Step 5: Review gates

  • New patterns. Send the branch to the Design team for review.
  • Modifications. Send the branch to the Design team AND review during a team sync. At least 2 other designers must approve before merging.
  • Review changes with the UI Foundation engineering team during a team sync.
  • Create a Jira issue on the Component Library board if not already created. Prioritize with UI Foundation engineering in the next sync.

Step 6: Merge timing — Figma vs. code

The default is wait to merge the Figma branch until engineering has updated the code so designers don't see UI in Figma that doesn't yet exist in product. But there are exceptions:

  • Designers need the changes now. Add a warning badge to the component's docs in Figma noting the engineering state, merge the Figma branch, and send an update to engineering teams in #team-eng-ui-foundation.
  • Branch maintenance is too unwieldy. Same exception applies — merge with a warning and announce.

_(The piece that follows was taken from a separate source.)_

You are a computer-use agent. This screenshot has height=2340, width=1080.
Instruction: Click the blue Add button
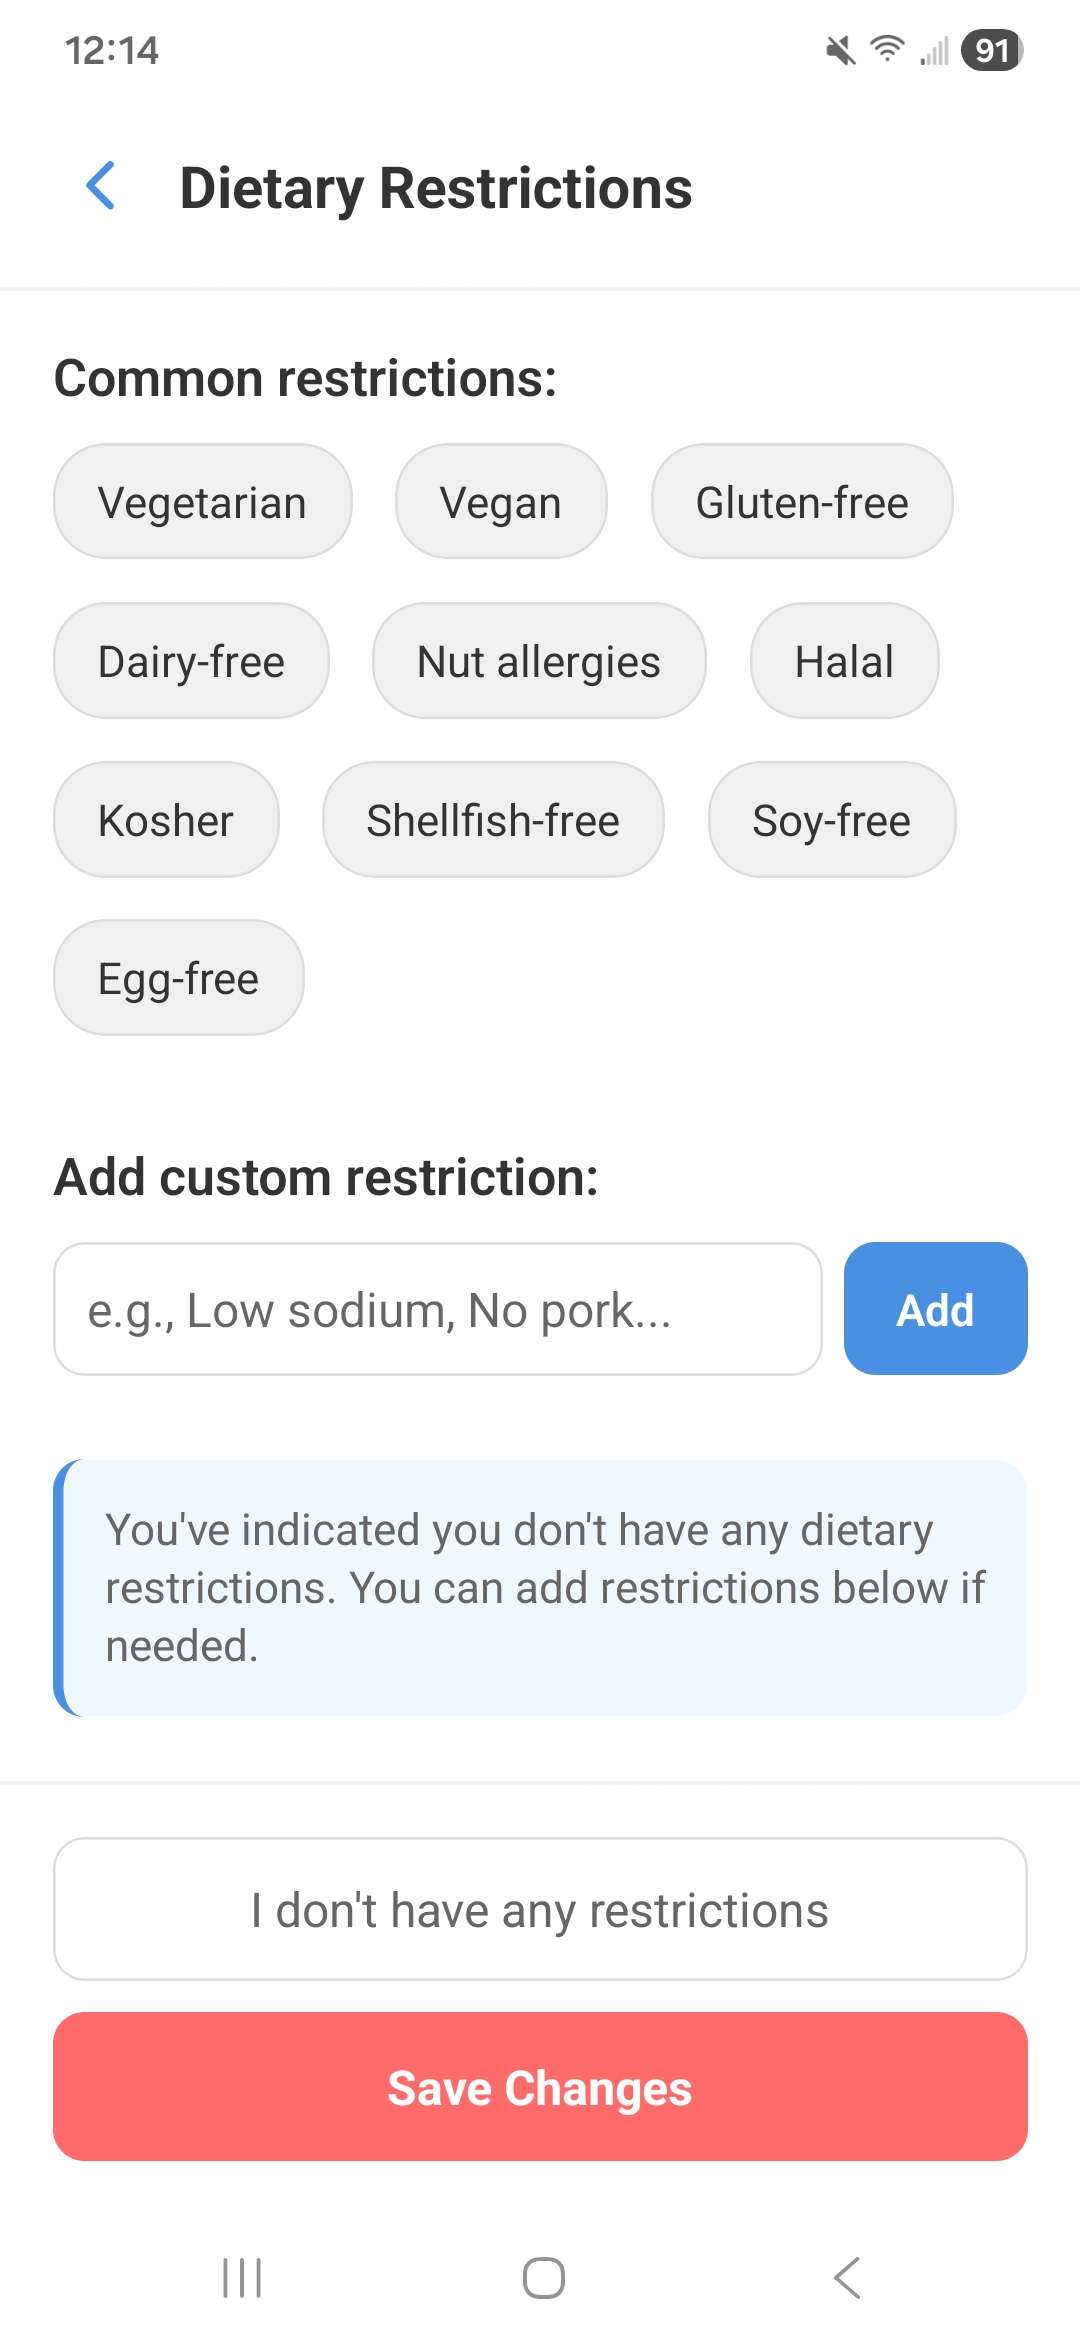point(936,1309)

Default to the disciplined order. Use the exception sparingly.

Composing with other skills

  • using-figma. search_design_system and get_libraries for the pre-proposal search; get_metadata and get_variable_defs for inspecting existing components; the Code Connect tools (get_code_connect_map, add_code_connect_map, get_context_for_code_connect) for the design-to-code linkage when promoting a pattern to a Core Component.
  • facilitating-design-critique. The design team's alignment step in Step 2 is a critique session, not a one-off message. When the proposer needs help structuring it, dispatch into the critique-facilitation skill.
  • navigating-design-jira-process. The Component Library Jira board lives inside the larger Product and Design Jira workflow. When the proposal generates engineering work, dispatch into the Jira-process skill for the right state moves.

Common traps

  • Skipping the pre-proposal search. search_design_system first. Always.
  • Designer-unilateral Core/Recipe call. The UI Foundation conversation is required for this decision. Don't pre-decide.
  • Property names that don't match the CL API conventions. Inconsistent naming breaks the library's usability across the team. Read the CL API design doc rather than improvising.
  • Skipping the warning badge on early merges. When the exception path is taken, the warning badge in Figma plus the #team-eng-ui-foundation message is required, not optional.
  • Merging Figma changes ahead of engineering with no comms. Designers downstream see UI that doesn't exist in product and build on top of it.

Output format

When asked to help propose a pattern or modify a component:

  1. Path — new pattern or modification.
  2. Search results — what already exists in the library that's adjacent or overlapping.
  3. Design team alignment plan — what to bring to critique, what questions the team should weigh.
  4. Core vs. Recipe call (new patterns only) — the UI Foundation conversation framing.
  5. Figma plan — branch name, page placement, required states, property order, docs frame.
  6. Review path — designer approvals required, UI Foundation review, Component Library Jira issue.
  7. Merge timing — default or exception, with the warning-badge and comms steps if exception.